- _Problem to work on_
Find the lines below that contain the string "pixels". Copy each one.

- _Input for this task_
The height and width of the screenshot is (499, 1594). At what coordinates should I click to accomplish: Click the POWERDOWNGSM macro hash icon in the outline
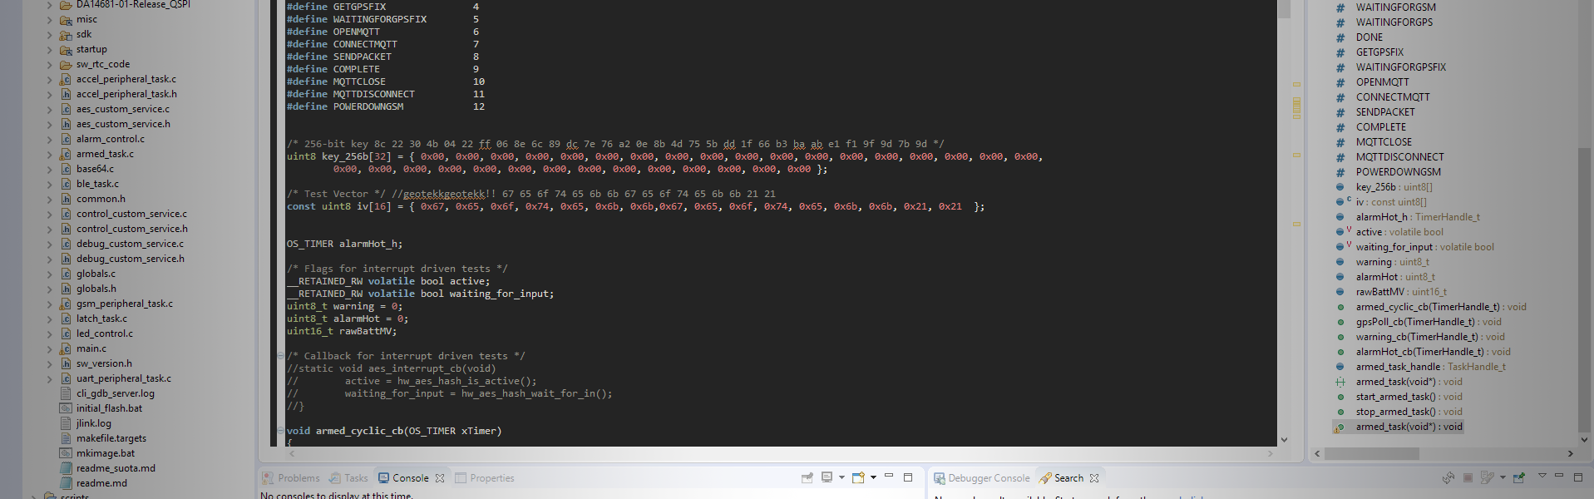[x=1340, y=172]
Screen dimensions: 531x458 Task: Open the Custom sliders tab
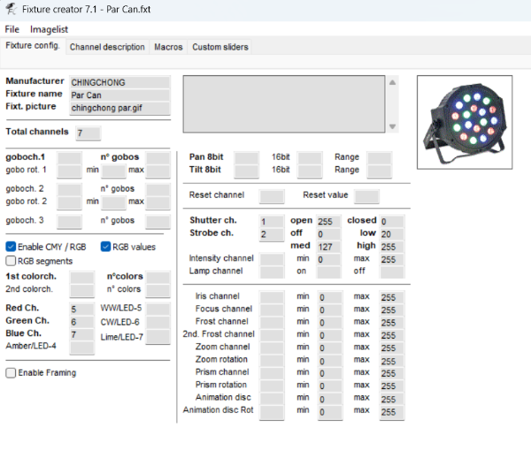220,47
==
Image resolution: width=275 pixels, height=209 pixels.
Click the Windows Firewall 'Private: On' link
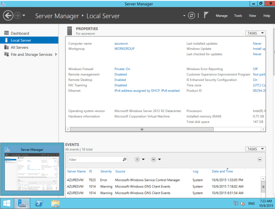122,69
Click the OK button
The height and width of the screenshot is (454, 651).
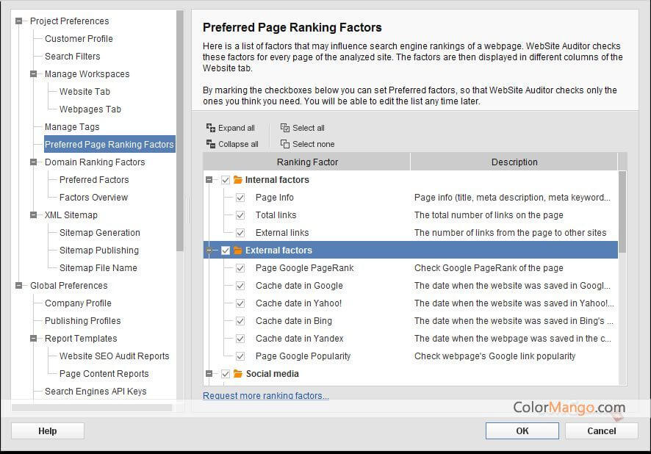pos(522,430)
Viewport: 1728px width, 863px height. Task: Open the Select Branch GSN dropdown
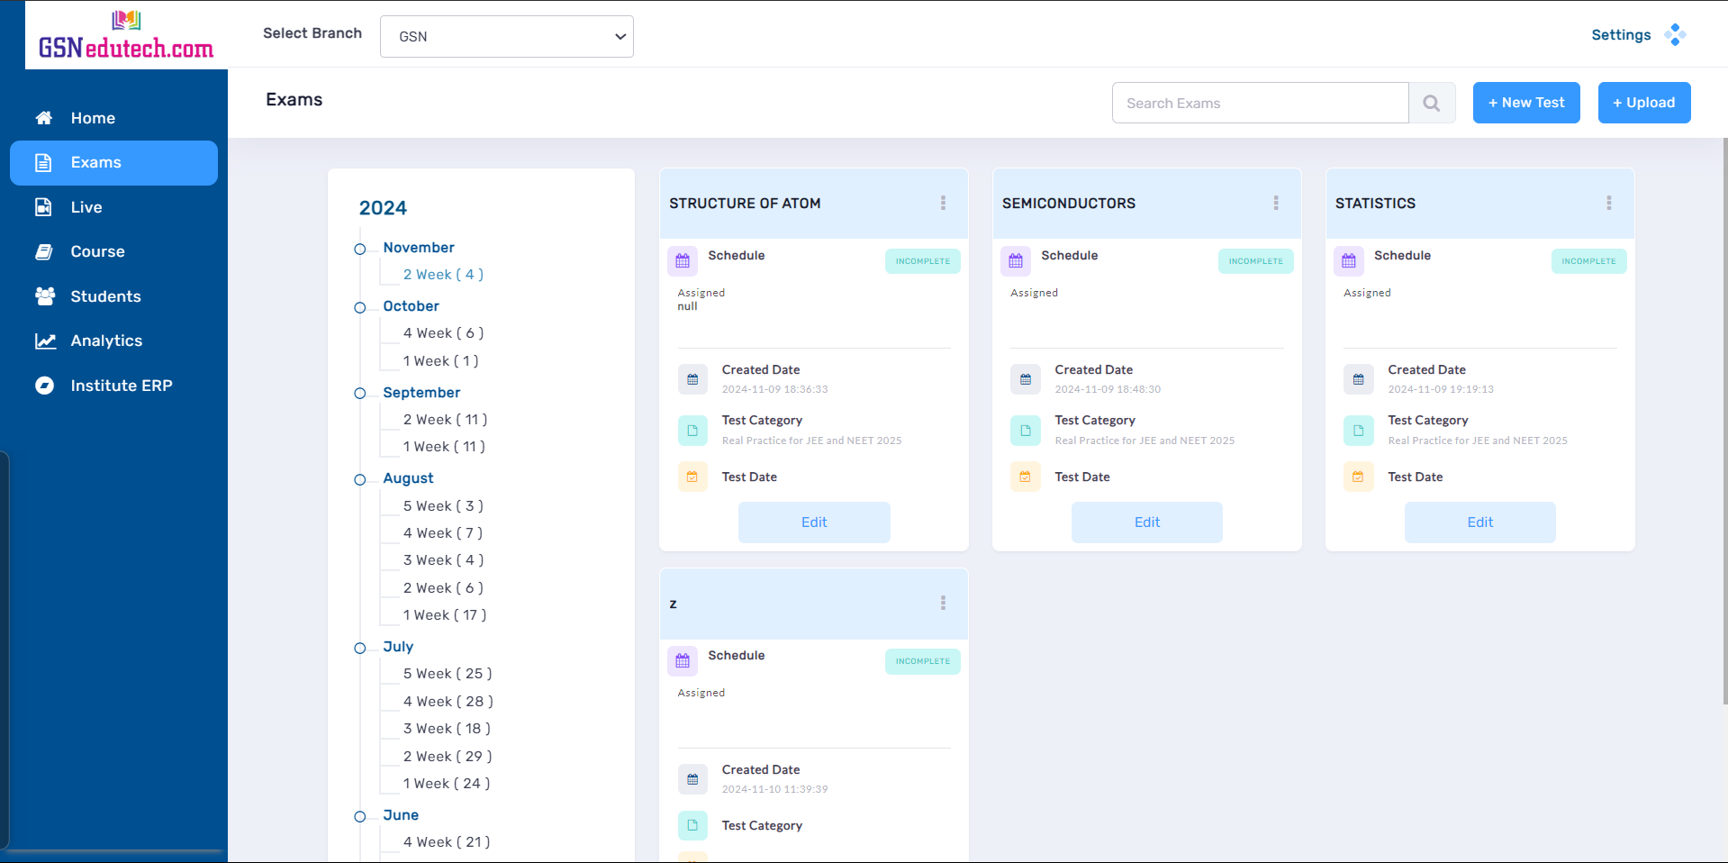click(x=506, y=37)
...
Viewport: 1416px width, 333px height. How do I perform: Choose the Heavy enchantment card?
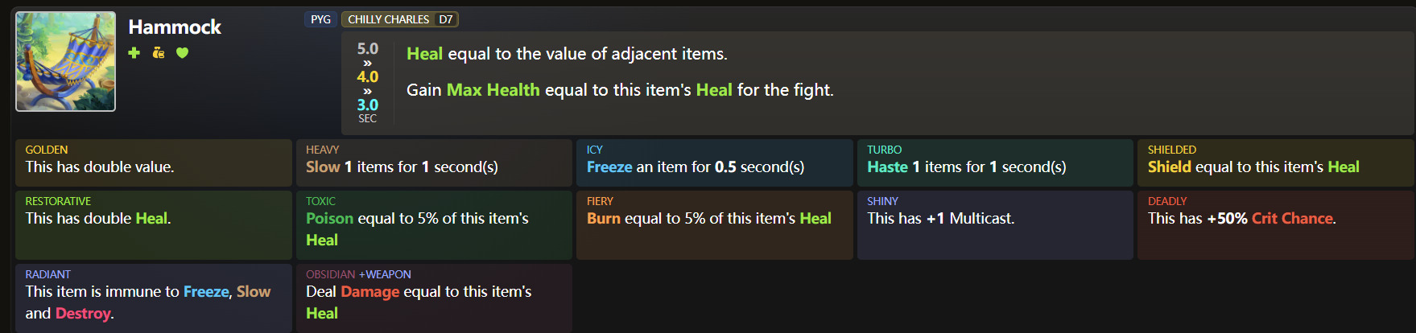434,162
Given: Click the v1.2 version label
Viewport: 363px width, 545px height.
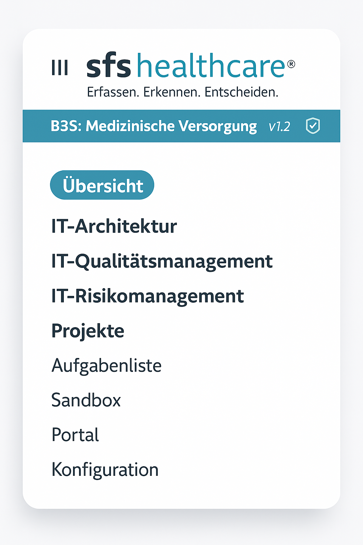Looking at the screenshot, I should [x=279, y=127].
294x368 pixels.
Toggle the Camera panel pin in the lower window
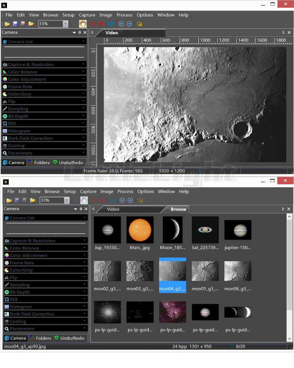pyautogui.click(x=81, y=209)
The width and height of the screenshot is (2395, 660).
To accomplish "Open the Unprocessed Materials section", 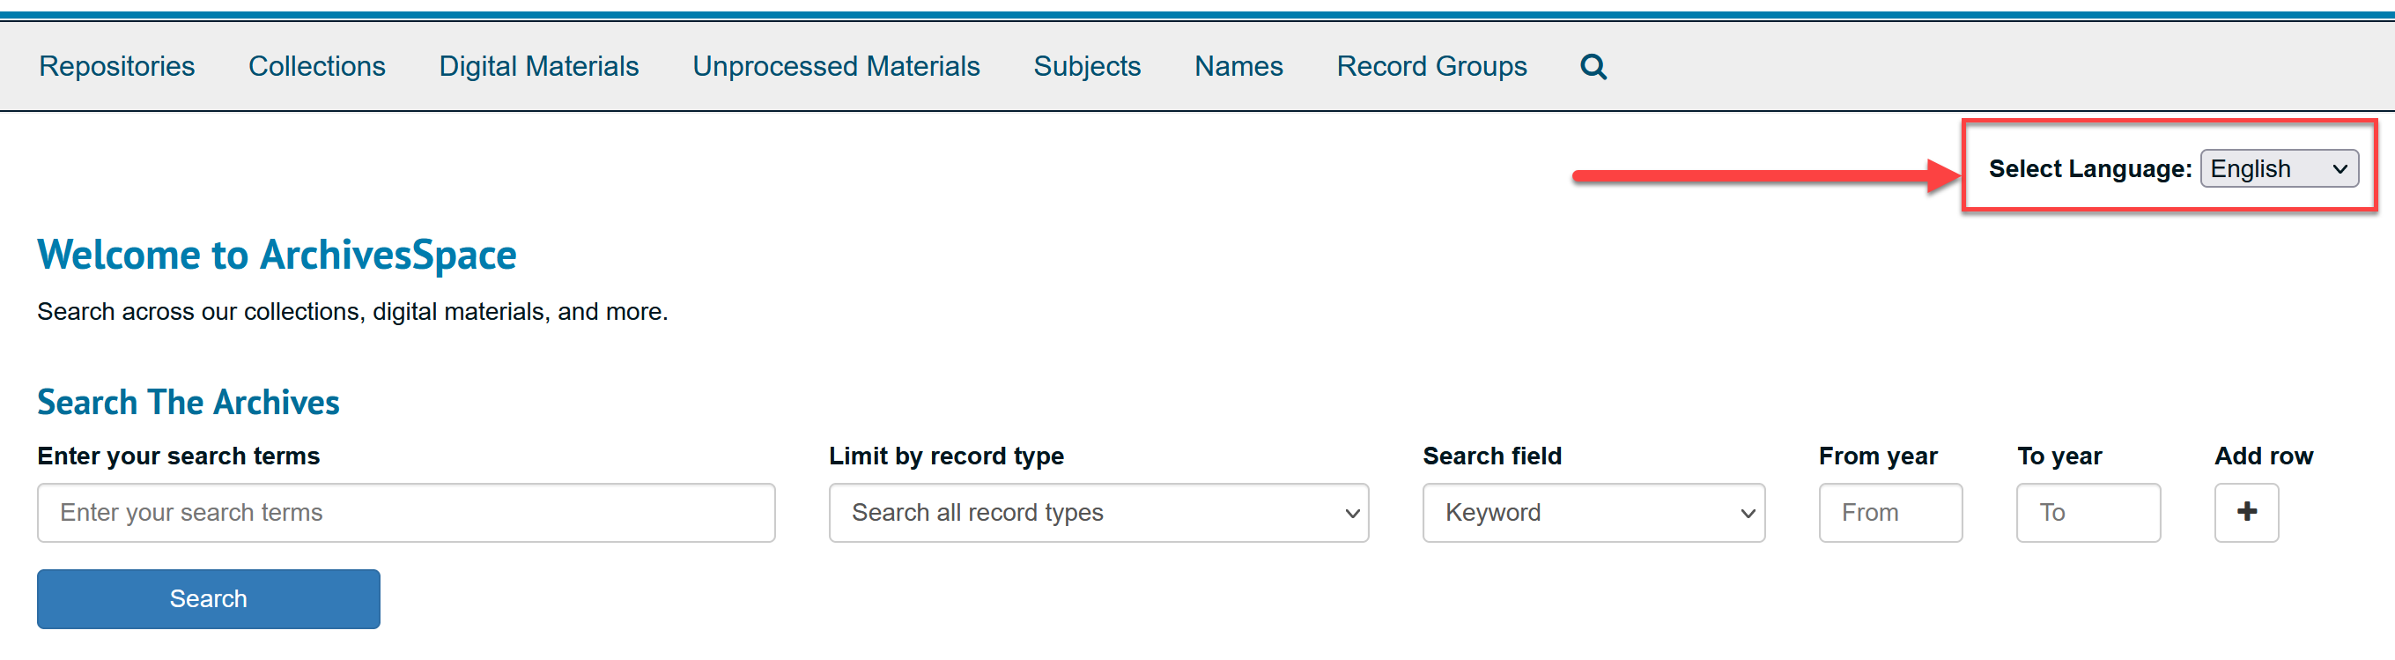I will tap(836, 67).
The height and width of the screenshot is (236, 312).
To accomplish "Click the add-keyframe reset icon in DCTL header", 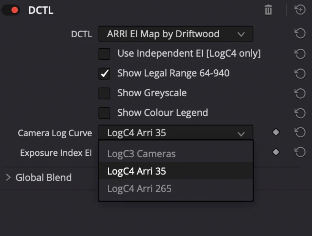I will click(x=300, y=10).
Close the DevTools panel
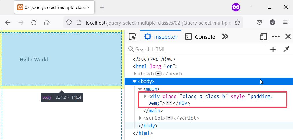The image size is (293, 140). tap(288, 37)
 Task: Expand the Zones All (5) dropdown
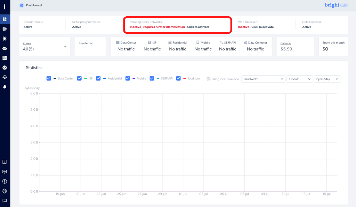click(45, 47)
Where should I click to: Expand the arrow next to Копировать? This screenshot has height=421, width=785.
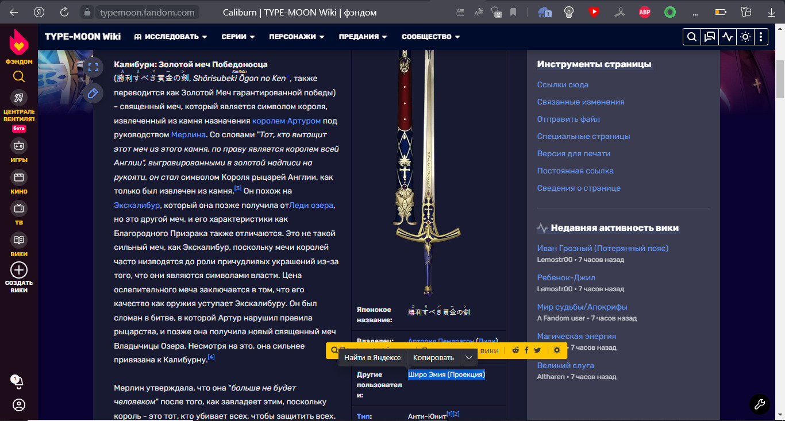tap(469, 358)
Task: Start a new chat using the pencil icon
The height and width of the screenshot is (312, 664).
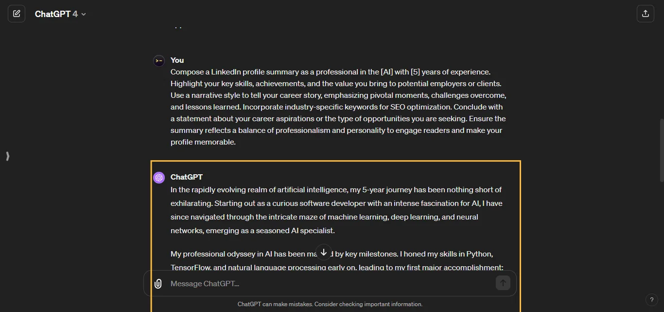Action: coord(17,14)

- _Written answer_
Image resolution: width=275 pixels, height=209 pixels.
294x368 pixels.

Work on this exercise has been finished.